Антония Байетт. Ангелы и насекомые обложка книгиВикторианская эпоха — страшно далекий и при этом максимально близкий к нам виток истории, которая, как известно, развивается по спирали. Период, пугающий и непостижимо манящий современного человека. Осознав, что тоже двигаюсь в этом водовороте, что полубессознательно, но охотно выбираю книги и фильмы с викторианским антуражем — решила в этом разобраться. Вернее, разбираться мы будем вместе — в будущем сезоне «Зеленой лампы». Готовясь к нему, прочла «Ангелов и насекомых» Антонии Сьюзен Байетт, писательницы, которая викторианство рассматривает во многих своих романах, буквально, под лупой.

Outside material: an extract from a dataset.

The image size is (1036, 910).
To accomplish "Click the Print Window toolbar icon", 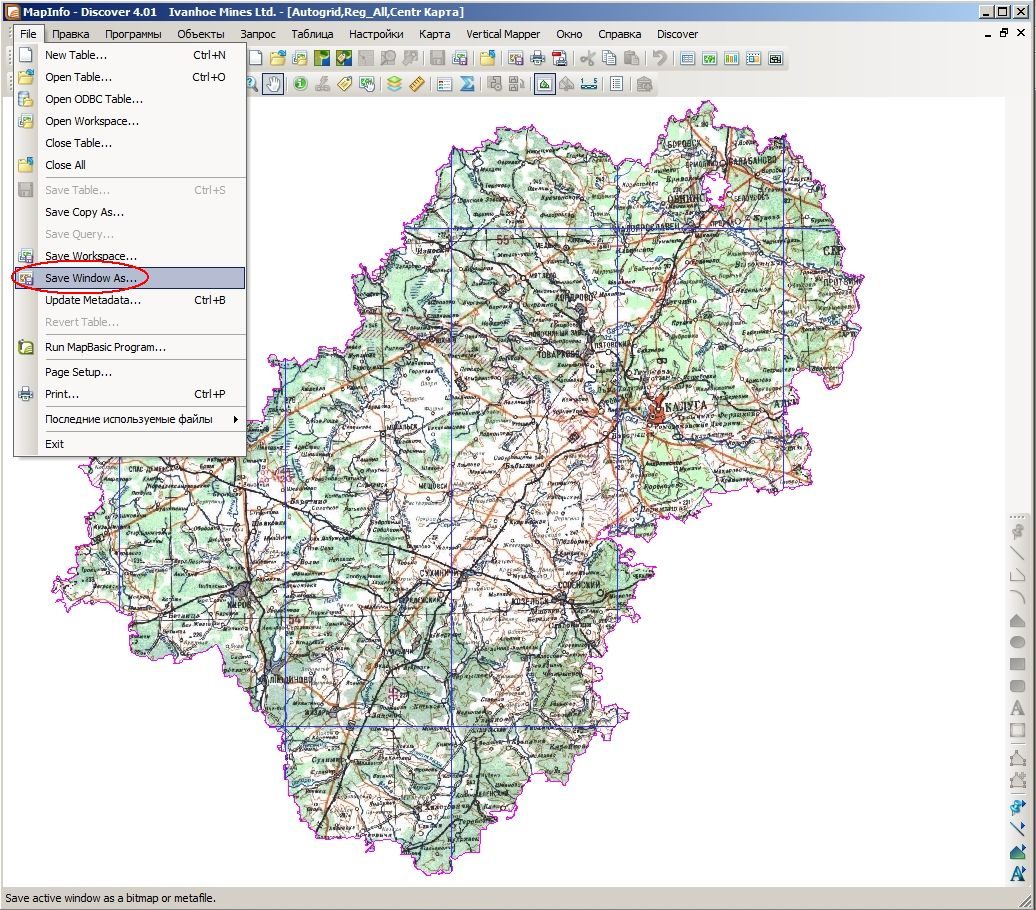I will coord(538,58).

Книга состоит из двух небольших романов, между которыми есть тонкая, как ниточка, связь через одного героя. Знаю, что изданы они и порознь — «Морфо Евгения» и «Ангел супружества».

Если вы уже читали Байетт — знаменитый букероносный роман «Обладать» или такую же мощную «Детскую книгу» — то стиль писательницы вас не удивит. Это плотно сотканная проза, пронизанная аллюзиями и цитатами, с которыми — если вы не специалист по истории и культуре викторианства — вы будете смиренно разбираться, а разобравшись — станете чуть более эрудированными. Боящиеся пространных рассуждений о чем бы то ни было — берегитесь: Байетт — как природа, «улыбчива, но безжалостна»!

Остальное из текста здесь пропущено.